Numerical Verification
You could verify that the final accumulated output from Ring Attention matches what you’d get from computing full attention on all 8 tokens simultaneously on a single GPU. The online softmax trick ensures numerical correctness across blocks.
Memory Footprint
In this example:
- Single GPU (all 8 tokens): 8 × 2 = 16 values (plus intermediate buffers)

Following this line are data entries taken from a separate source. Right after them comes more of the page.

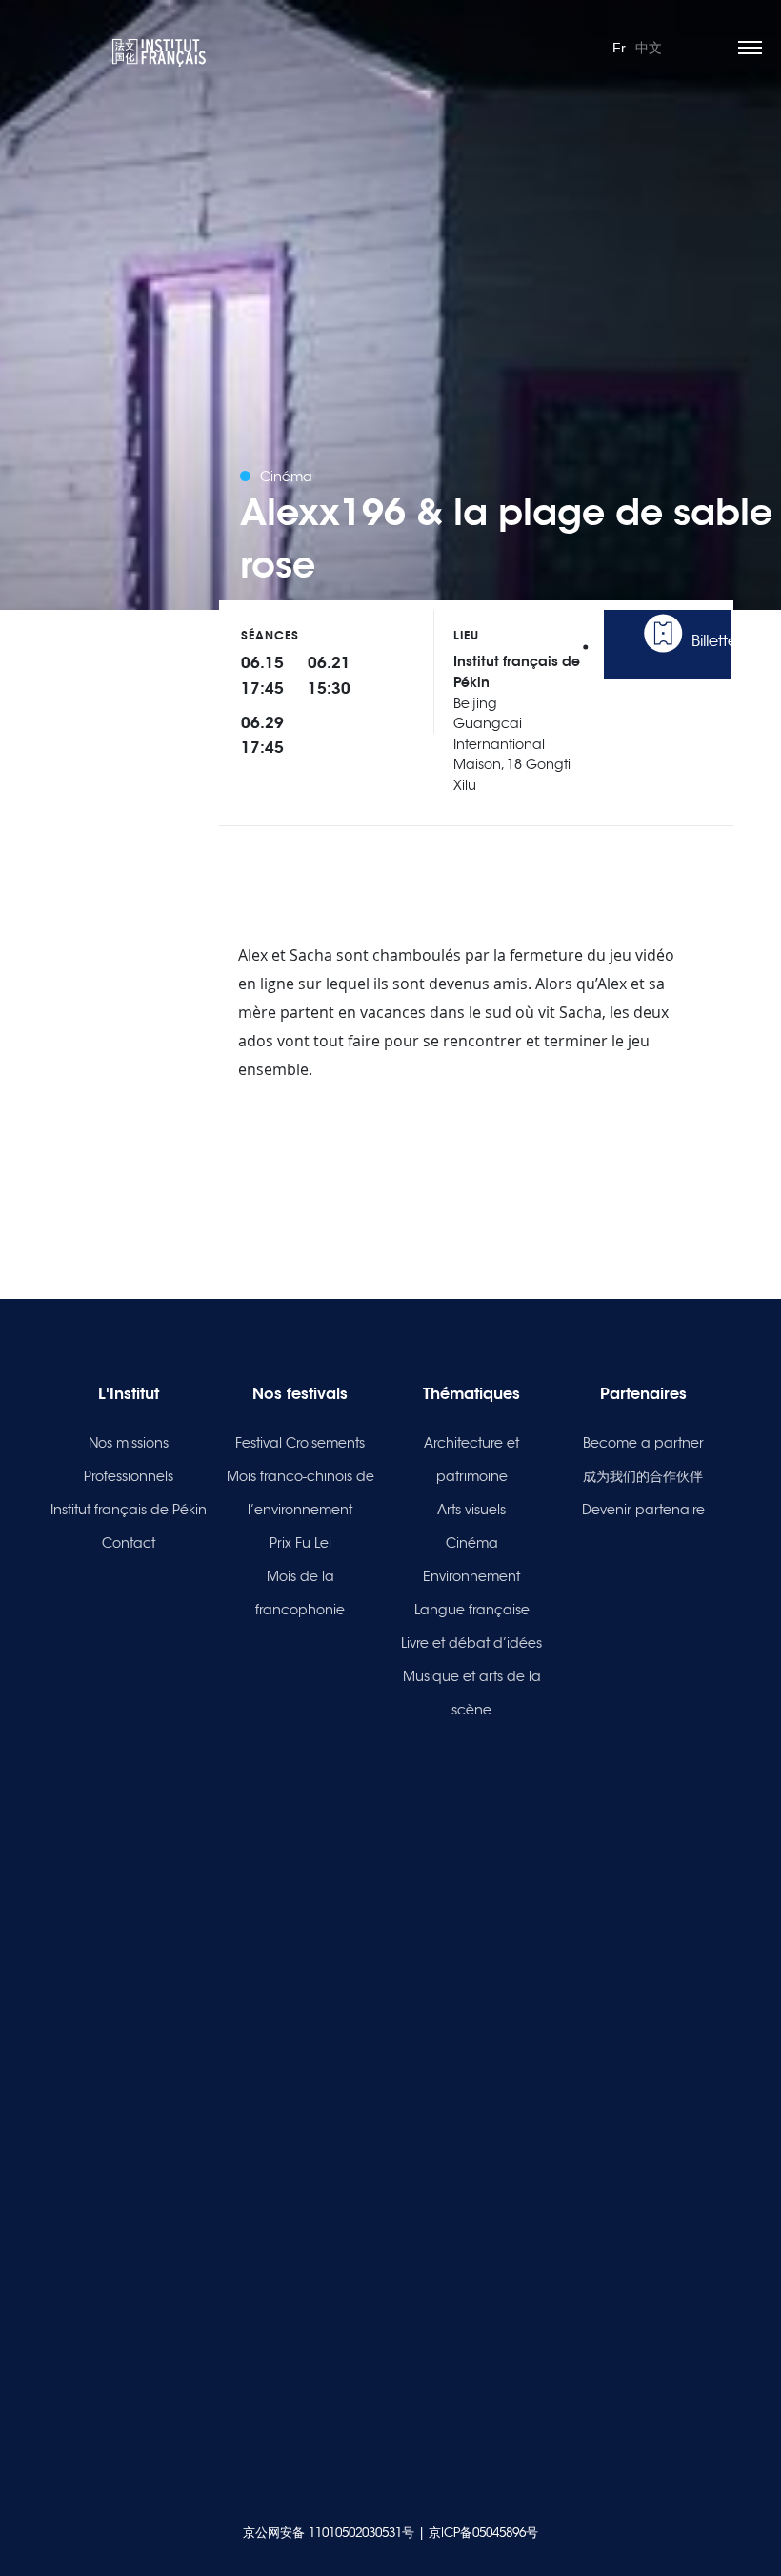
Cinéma (472, 1543)
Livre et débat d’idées (471, 1643)
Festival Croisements (300, 1442)
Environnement (471, 1576)
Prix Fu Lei (300, 1543)
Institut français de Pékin (128, 1509)
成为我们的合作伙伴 (643, 1476)
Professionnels (128, 1476)
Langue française (472, 1609)
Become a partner (643, 1442)
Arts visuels (471, 1509)
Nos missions (129, 1442)
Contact (128, 1543)
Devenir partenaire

- Ring Attention, 4 GPUs: (8/4) × 2 = 4 values per GPU = 16 values total
Memory distributed across 4 GPUs: 4 values per GPU (4× reduction vs single GPU holding all 16).
This scales to real sequences: 1 million tokens on 8 GPUs = 125K tokens per GPU. Feasible on consumer hardware.